* Begin GIVEN DATA *

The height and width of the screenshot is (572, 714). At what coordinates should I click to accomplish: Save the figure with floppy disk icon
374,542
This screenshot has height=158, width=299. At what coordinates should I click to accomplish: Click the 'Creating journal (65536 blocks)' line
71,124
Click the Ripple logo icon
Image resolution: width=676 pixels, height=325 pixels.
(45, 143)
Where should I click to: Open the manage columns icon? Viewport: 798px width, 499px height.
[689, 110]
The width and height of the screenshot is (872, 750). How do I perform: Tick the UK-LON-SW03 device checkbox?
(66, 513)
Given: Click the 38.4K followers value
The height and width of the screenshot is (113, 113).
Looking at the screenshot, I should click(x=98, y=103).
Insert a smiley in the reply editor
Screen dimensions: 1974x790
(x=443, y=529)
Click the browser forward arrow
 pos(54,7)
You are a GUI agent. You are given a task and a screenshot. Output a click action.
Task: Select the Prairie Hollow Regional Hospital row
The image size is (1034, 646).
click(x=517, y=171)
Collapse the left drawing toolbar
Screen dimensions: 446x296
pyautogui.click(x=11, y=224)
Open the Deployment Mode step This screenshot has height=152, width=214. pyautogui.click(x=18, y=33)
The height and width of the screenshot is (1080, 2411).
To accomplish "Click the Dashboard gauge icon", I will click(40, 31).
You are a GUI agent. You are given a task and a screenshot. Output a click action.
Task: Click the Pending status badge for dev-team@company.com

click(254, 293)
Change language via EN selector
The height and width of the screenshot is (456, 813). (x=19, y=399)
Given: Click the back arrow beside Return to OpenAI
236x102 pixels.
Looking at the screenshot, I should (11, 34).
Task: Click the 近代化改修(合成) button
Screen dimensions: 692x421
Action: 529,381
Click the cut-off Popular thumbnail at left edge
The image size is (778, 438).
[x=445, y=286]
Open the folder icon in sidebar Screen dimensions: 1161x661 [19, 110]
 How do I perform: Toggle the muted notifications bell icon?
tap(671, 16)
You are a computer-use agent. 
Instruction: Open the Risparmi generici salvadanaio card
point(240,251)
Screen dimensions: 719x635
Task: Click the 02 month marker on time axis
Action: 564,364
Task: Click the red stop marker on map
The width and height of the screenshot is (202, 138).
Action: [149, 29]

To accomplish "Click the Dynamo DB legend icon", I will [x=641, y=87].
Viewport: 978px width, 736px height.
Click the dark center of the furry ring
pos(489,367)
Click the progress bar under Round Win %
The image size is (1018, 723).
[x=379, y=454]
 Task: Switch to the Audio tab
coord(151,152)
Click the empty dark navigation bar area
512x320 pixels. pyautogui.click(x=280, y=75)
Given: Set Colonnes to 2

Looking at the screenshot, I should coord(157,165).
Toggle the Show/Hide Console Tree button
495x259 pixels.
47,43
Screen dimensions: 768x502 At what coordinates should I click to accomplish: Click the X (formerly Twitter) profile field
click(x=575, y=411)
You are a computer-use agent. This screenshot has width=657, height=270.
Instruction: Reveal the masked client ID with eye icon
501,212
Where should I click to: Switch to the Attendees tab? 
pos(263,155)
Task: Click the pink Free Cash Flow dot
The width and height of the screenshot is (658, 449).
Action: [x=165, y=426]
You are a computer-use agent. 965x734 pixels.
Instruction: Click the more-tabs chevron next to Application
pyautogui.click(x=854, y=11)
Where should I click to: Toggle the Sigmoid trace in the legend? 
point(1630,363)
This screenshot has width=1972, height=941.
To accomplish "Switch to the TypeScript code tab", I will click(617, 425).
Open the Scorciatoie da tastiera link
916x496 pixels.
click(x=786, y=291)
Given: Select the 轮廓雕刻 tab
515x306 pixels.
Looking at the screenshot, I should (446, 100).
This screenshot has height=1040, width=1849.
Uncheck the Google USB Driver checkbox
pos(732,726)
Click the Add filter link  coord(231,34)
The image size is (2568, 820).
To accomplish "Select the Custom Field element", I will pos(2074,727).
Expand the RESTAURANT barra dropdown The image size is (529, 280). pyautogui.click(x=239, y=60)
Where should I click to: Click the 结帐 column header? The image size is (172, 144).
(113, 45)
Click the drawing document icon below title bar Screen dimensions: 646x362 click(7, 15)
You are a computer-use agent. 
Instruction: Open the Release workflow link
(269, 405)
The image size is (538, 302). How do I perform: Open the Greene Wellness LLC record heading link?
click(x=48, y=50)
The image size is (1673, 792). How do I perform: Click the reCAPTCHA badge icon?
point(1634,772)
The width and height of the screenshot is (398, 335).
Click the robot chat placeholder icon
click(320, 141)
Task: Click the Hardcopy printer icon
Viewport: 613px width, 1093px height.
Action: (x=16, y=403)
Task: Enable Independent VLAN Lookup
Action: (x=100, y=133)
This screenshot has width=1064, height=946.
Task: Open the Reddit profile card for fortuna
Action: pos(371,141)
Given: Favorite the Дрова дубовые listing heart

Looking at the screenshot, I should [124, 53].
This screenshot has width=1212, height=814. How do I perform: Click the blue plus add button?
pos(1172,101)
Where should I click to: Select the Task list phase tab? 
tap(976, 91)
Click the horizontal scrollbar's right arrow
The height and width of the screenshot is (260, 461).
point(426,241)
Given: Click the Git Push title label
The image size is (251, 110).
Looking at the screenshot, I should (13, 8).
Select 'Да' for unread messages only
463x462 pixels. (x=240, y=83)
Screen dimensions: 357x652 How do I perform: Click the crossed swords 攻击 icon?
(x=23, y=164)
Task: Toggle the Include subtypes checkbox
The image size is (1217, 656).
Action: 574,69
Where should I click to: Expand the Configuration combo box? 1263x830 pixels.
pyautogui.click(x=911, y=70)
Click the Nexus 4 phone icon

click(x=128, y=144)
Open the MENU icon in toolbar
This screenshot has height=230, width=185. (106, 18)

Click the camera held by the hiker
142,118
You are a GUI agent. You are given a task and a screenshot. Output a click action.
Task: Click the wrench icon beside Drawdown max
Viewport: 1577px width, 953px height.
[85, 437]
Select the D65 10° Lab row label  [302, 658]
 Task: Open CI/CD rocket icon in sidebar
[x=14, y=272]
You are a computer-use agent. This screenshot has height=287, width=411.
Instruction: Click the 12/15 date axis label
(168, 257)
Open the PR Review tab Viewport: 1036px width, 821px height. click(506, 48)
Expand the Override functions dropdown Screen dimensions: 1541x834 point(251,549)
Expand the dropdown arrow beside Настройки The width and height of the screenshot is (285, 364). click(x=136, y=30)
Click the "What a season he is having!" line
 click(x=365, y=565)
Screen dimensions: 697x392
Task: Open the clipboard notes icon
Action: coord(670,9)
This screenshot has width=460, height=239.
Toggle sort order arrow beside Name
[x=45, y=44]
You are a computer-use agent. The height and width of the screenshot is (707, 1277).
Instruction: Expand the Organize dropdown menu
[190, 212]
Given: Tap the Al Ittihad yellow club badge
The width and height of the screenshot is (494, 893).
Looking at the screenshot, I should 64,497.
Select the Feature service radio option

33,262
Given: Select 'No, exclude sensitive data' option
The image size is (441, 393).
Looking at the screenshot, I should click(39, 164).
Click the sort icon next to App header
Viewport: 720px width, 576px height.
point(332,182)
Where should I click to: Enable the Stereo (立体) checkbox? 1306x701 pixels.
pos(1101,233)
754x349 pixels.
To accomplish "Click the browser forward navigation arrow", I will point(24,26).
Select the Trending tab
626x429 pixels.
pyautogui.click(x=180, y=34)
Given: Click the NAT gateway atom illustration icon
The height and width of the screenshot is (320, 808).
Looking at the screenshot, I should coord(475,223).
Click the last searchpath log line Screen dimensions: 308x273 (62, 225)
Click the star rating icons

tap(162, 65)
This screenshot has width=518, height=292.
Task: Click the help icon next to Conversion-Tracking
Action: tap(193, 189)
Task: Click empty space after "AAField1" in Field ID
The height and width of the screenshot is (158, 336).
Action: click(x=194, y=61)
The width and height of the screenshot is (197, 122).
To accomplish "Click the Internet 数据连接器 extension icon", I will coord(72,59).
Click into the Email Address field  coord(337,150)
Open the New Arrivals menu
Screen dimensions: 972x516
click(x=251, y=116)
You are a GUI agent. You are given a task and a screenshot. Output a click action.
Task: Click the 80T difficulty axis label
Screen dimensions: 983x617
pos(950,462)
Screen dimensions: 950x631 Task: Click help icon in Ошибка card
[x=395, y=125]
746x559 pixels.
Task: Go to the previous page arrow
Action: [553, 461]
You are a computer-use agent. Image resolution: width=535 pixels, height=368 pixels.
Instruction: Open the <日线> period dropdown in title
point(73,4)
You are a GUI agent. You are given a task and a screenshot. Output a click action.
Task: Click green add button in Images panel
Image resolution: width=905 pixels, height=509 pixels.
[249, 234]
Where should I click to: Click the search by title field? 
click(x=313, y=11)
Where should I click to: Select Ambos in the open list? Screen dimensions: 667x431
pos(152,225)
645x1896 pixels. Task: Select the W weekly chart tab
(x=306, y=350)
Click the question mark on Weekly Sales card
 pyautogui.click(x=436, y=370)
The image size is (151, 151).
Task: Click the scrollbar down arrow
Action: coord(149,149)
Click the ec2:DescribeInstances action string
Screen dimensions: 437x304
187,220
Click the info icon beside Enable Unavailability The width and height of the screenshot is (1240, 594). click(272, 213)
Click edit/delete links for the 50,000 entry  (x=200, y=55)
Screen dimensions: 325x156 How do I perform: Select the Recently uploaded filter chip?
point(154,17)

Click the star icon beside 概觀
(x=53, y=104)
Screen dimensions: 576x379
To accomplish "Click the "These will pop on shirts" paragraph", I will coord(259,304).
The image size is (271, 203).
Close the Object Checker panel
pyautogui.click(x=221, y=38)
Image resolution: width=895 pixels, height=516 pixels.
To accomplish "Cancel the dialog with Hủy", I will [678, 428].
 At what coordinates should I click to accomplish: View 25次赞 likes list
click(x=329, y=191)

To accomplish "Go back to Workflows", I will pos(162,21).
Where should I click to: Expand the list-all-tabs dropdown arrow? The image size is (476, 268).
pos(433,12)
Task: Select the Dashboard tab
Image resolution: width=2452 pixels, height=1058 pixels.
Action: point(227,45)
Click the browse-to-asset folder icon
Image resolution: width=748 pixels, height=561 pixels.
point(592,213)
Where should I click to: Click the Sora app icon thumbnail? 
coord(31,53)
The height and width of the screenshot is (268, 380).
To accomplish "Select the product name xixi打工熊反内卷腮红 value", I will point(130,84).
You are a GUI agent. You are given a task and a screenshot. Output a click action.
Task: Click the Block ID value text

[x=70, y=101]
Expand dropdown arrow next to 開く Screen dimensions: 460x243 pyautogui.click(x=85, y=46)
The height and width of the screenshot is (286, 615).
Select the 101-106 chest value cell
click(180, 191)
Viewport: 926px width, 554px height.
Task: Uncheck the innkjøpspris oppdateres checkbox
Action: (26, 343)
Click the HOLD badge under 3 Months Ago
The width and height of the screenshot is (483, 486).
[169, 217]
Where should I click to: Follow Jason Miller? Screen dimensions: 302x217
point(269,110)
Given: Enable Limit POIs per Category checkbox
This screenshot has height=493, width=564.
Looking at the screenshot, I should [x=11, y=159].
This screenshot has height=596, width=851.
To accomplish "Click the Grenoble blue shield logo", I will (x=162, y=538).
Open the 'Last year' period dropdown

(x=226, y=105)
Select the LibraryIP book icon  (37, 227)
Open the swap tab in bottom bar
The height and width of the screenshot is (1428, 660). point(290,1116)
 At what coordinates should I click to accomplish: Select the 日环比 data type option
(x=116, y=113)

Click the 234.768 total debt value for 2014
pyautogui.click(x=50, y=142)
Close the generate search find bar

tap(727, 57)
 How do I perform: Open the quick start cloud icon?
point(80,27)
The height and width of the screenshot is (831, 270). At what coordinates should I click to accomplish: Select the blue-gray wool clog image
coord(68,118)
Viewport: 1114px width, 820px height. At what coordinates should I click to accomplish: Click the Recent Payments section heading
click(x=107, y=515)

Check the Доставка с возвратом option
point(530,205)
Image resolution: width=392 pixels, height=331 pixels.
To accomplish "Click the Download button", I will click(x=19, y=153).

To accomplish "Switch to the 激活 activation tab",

* End GIVEN DATA *

PROBLEM TO WORK ON: Copy out everything from the line containing "Given: Click the 38.4K followers value" down to the line containing "Open the folder", both of those lines included, reproducing each line precisely.

OUTPUT OF THE EXERCISE:
Given: Click the 38.4K followers value
The height and width of the screenshot is (113, 113).
Looking at the screenshot, I should click(x=98, y=103).
Insert a smiley in the reply editor
Screen dimensions: 1974x790
(x=443, y=529)
Click the browser forward arrow
 pos(54,7)
You are a GUI agent. You are given a task and a screenshot. Output a click action.
Task: Select the Prairie Hollow Regional Hospital row
The image size is (1034, 646).
click(x=517, y=171)
Collapse the left drawing toolbar
Screen dimensions: 446x296
pyautogui.click(x=11, y=224)
Open the Deployment Mode step This screenshot has height=152, width=214. pyautogui.click(x=18, y=33)
The height and width of the screenshot is (1080, 2411).
To accomplish "Click the Dashboard gauge icon", I will click(40, 31).
You are a GUI agent. You are given a task and a screenshot. Output a click action.
Task: Click the Pending status badge for dev-team@company.com

click(254, 293)
Change language via EN selector
The height and width of the screenshot is (456, 813). (x=19, y=399)
Given: Click the back arrow beside Return to OpenAI
236x102 pixels.
Looking at the screenshot, I should (11, 34).
Task: Click the 近代化改修(合成) button
Screen dimensions: 692x421
Action: 529,381
Click the cut-off Popular thumbnail at left edge
The image size is (778, 438).
[x=445, y=286]
Open the folder icon in sidebar Screen dimensions: 1161x661 [19, 110]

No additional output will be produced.